Stored data:
»»

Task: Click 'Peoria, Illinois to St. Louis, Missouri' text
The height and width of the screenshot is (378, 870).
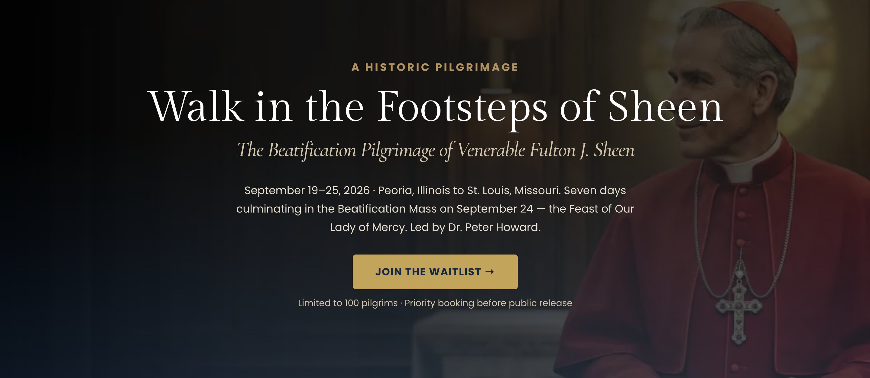Action: (469, 190)
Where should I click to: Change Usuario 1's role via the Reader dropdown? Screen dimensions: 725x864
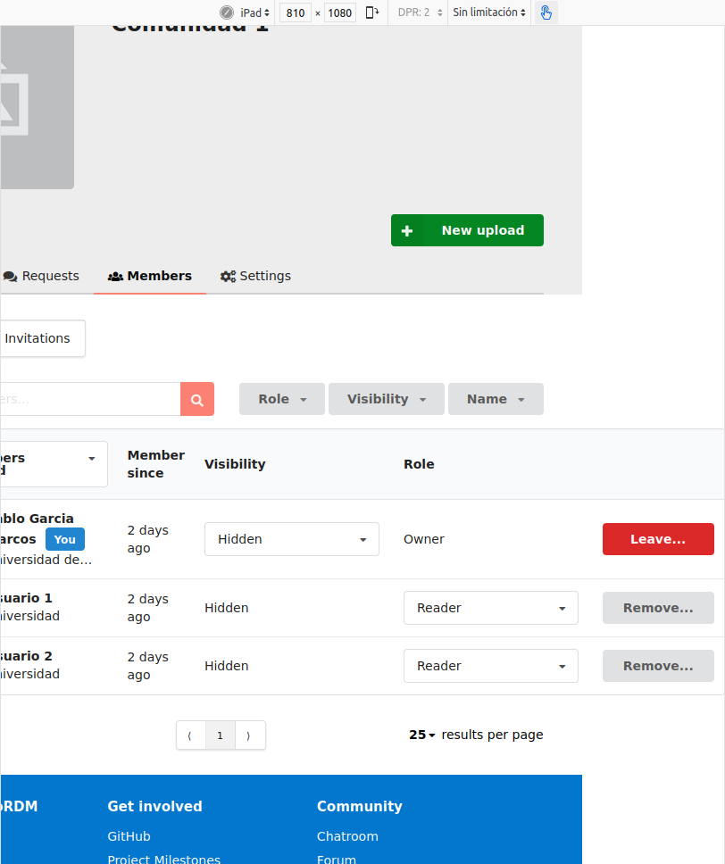pos(490,608)
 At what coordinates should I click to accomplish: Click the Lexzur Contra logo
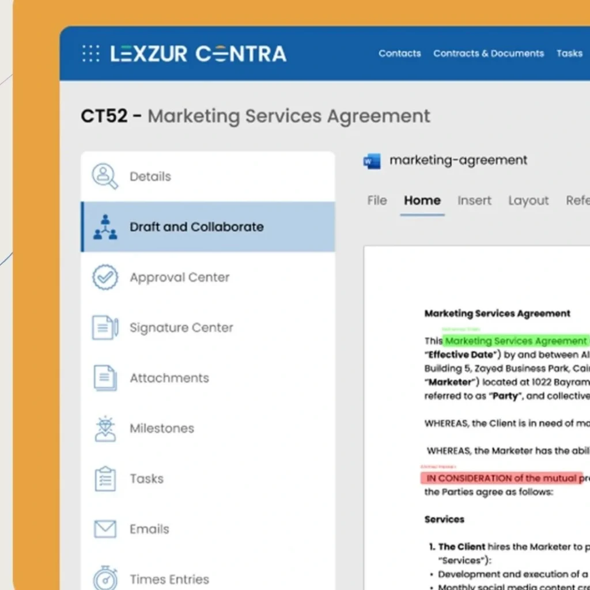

««

(WHAT YOU HAVE TO DO): Copy every one of the records above word for word, leaving the pictures out of your answer.

(TASK RESPONSE):
Task: Click 'Peoria, Illinois to St. Louis, Missouri' text
The height and width of the screenshot is (378, 870).
Action: (469, 190)
Where should I click to: Change Usuario 1's role via the Reader dropdown? Screen dimensions: 725x864
pos(490,608)
 At what coordinates should I click to accomplish: Click the Lexzur Contra logo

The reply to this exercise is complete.